#### [Your assignment]
Below are the records; print exactly the lines from the one with "At what coordinates should I click to accomplish: Click" through the last, both included, and leave the pictures out.

#### [Given records]
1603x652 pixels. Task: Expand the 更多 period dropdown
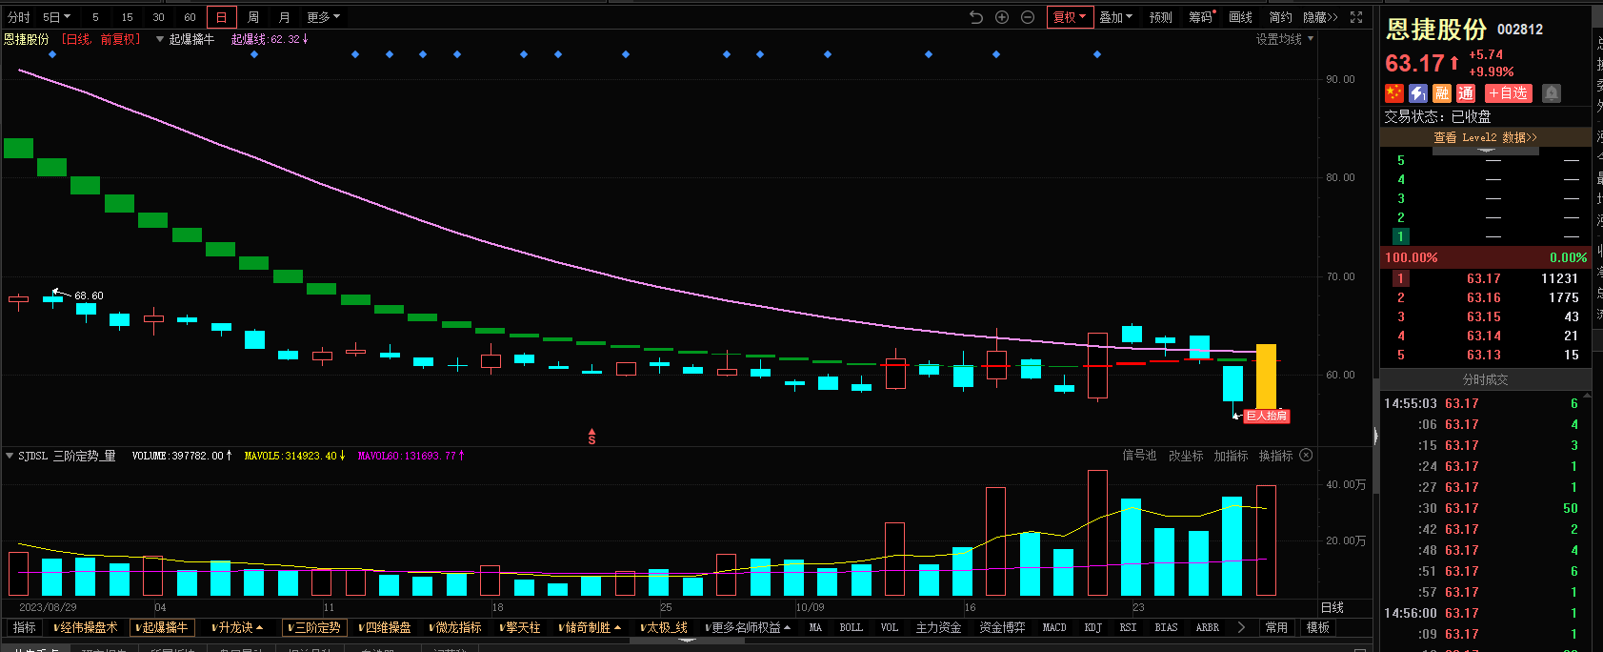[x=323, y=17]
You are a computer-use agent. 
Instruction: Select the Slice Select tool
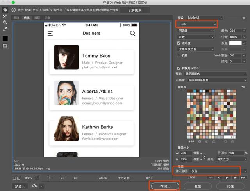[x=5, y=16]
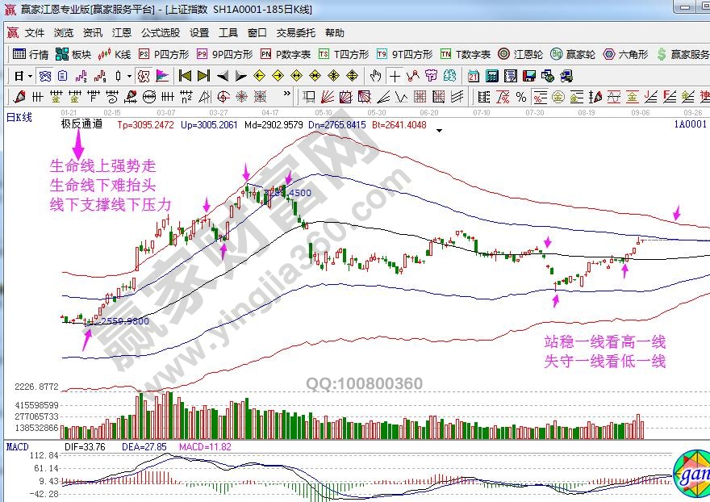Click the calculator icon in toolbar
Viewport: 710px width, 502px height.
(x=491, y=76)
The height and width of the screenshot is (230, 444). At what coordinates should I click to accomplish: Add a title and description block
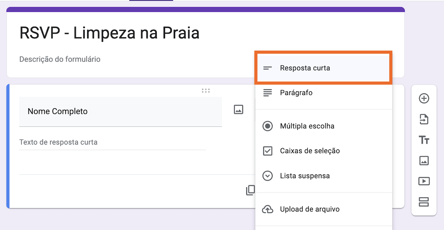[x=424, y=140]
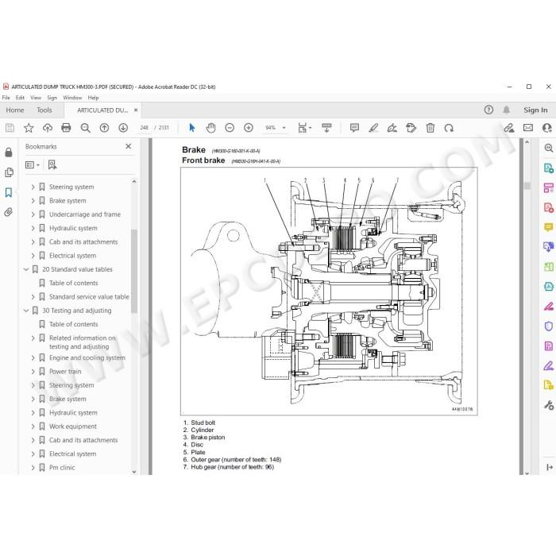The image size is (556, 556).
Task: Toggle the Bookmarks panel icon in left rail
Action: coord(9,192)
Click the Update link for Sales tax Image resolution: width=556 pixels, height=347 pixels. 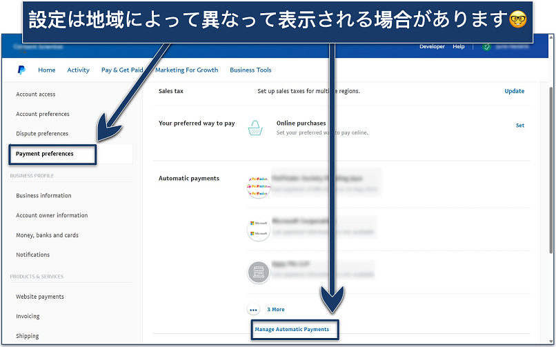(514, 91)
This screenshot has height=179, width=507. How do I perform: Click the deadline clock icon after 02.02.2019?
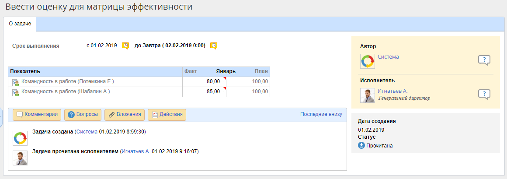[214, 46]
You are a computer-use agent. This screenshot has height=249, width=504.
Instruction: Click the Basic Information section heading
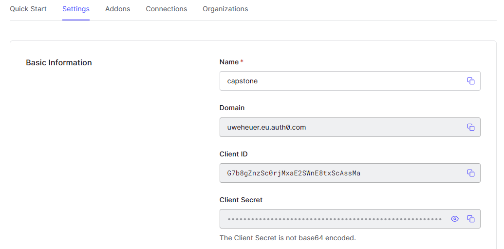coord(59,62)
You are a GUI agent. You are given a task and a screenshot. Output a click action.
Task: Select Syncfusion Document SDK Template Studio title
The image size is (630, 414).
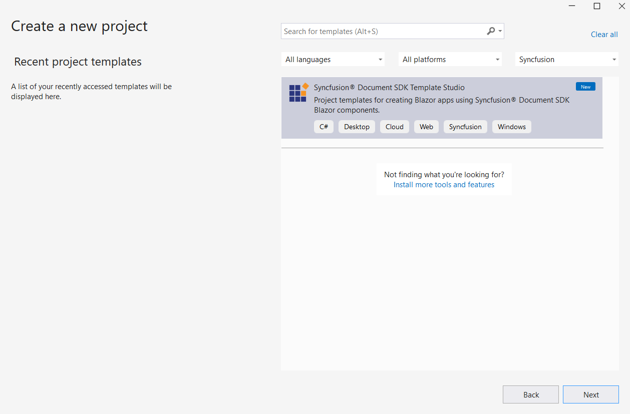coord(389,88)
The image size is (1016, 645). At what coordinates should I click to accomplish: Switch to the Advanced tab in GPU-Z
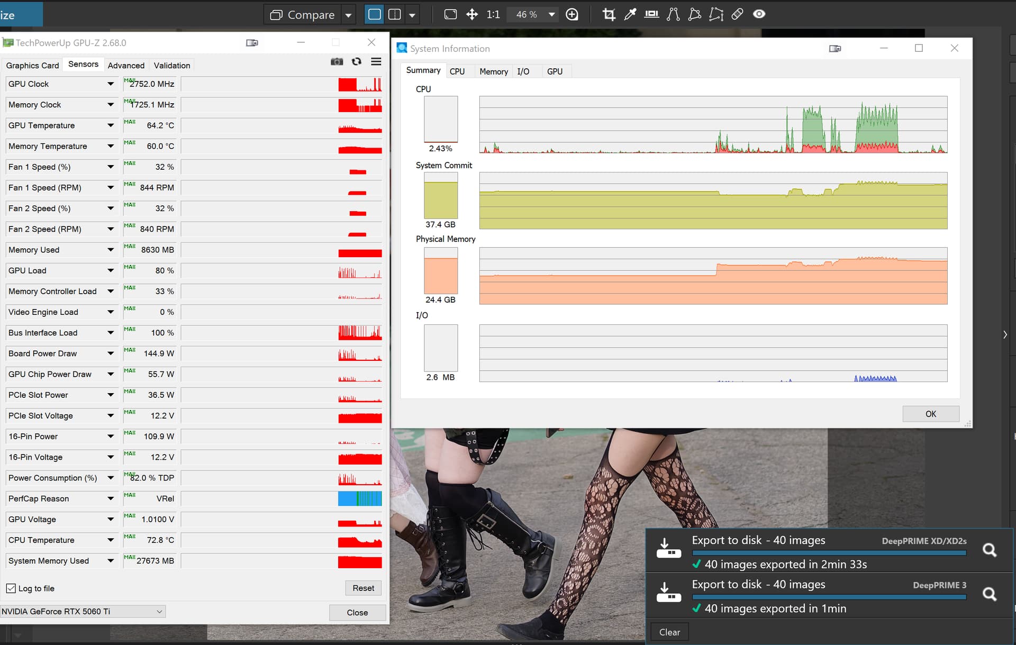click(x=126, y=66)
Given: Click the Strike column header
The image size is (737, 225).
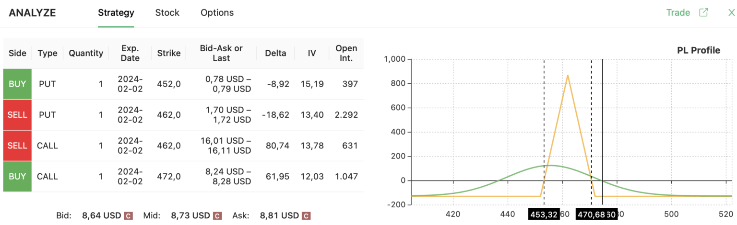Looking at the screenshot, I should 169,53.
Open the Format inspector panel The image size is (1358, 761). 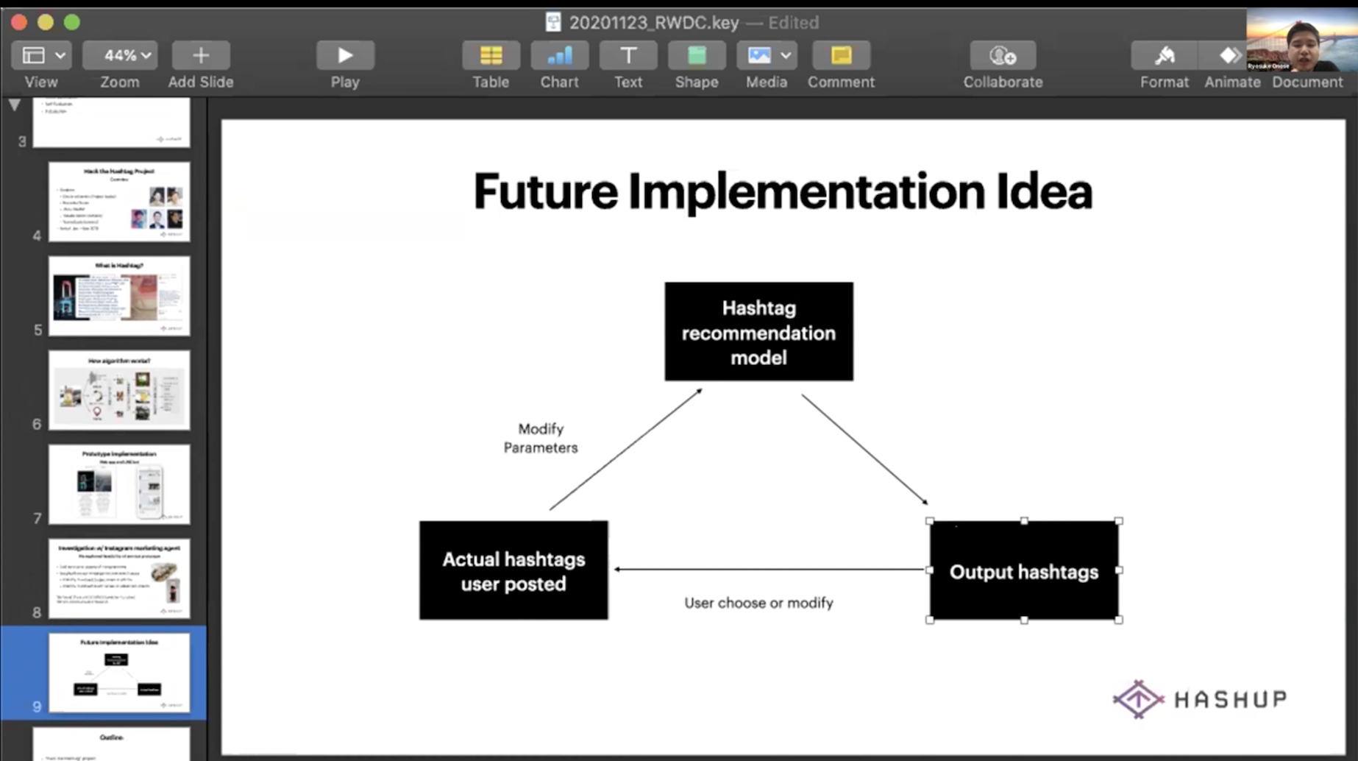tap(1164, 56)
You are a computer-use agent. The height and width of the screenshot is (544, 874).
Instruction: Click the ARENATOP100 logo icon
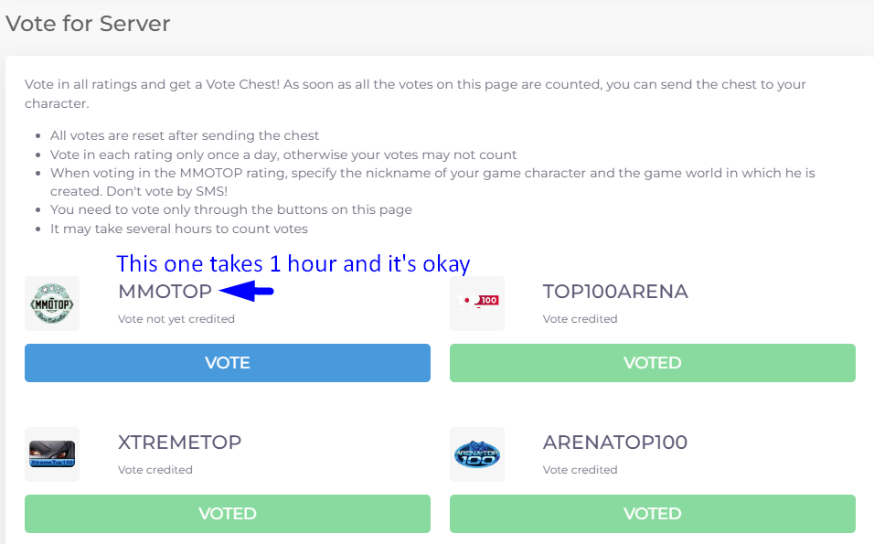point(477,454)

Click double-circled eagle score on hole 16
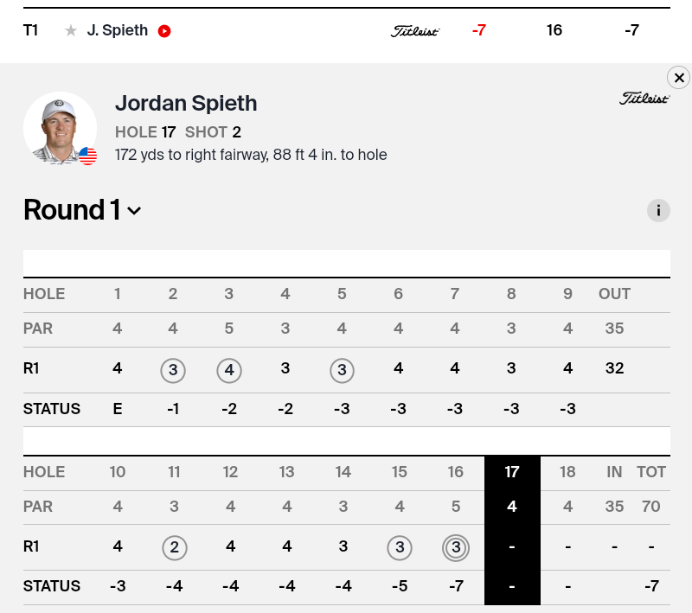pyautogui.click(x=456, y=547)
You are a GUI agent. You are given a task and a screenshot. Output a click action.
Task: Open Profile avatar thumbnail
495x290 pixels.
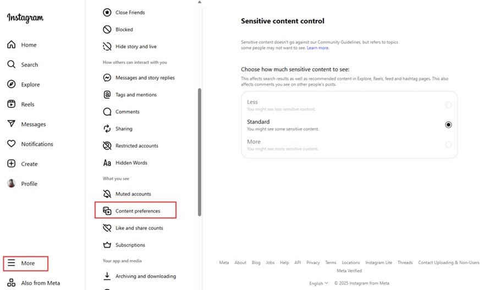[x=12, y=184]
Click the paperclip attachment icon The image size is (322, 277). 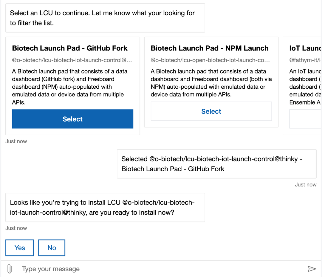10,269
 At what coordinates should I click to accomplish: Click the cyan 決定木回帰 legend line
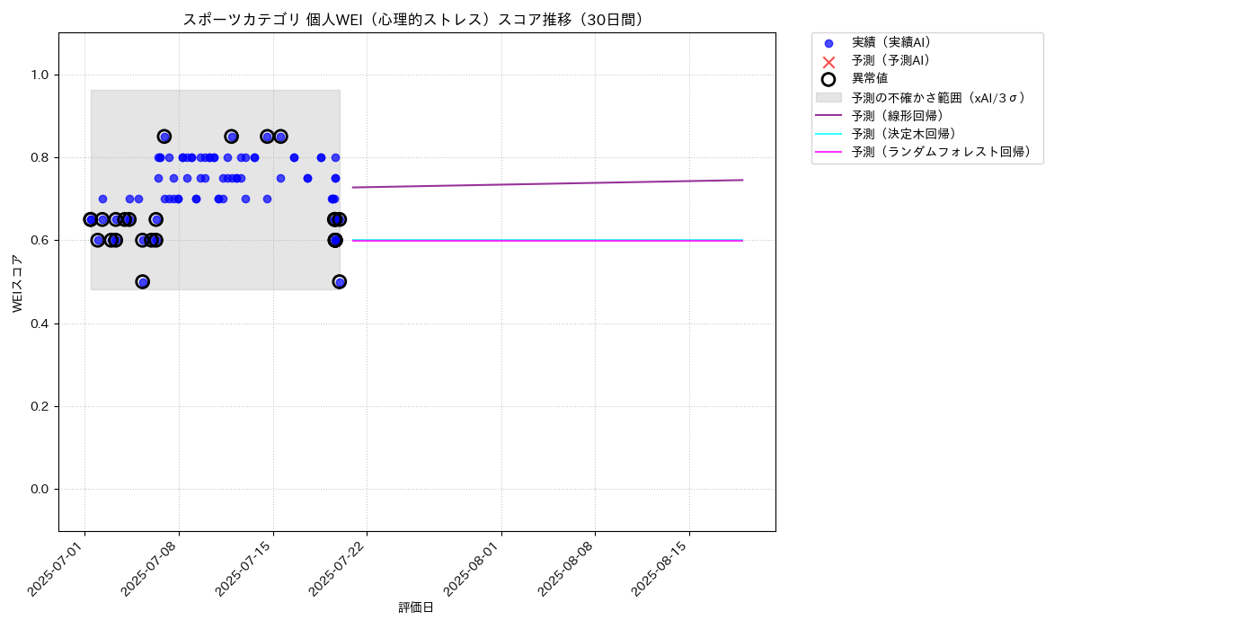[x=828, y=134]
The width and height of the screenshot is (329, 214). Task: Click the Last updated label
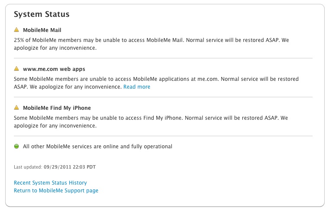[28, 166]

#### [Task output]
 At what coordinates should I click to accomplish: Click the cyan 決定木回帰 legend line
[x=828, y=134]
The width and height of the screenshot is (329, 214). Task: Click the Last updated label
[28, 166]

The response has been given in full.